(Stored data entries)
- Opening Delimiter -

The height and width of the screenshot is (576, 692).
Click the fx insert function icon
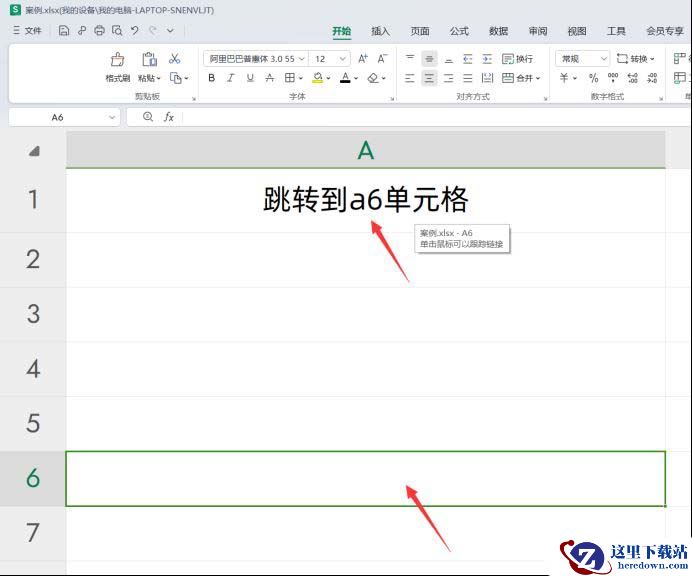pos(169,117)
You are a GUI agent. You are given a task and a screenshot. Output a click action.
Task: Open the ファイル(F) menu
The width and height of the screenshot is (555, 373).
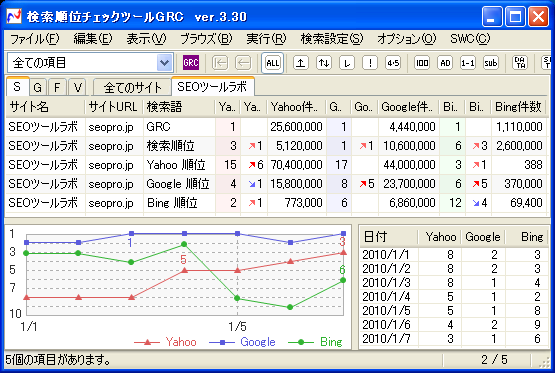click(34, 39)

- Closing Delimiter -

In the records above, find the line containing "You are a GUI" and restate it and every line after it word for word, all pictures excluded.

• **EXERCISE SOLUTION**:
You are a GUI agent. You are given a task and a screenshot. Output a click action.
Task: Open the ファイル(F) menu
The width and height of the screenshot is (555, 373).
click(34, 39)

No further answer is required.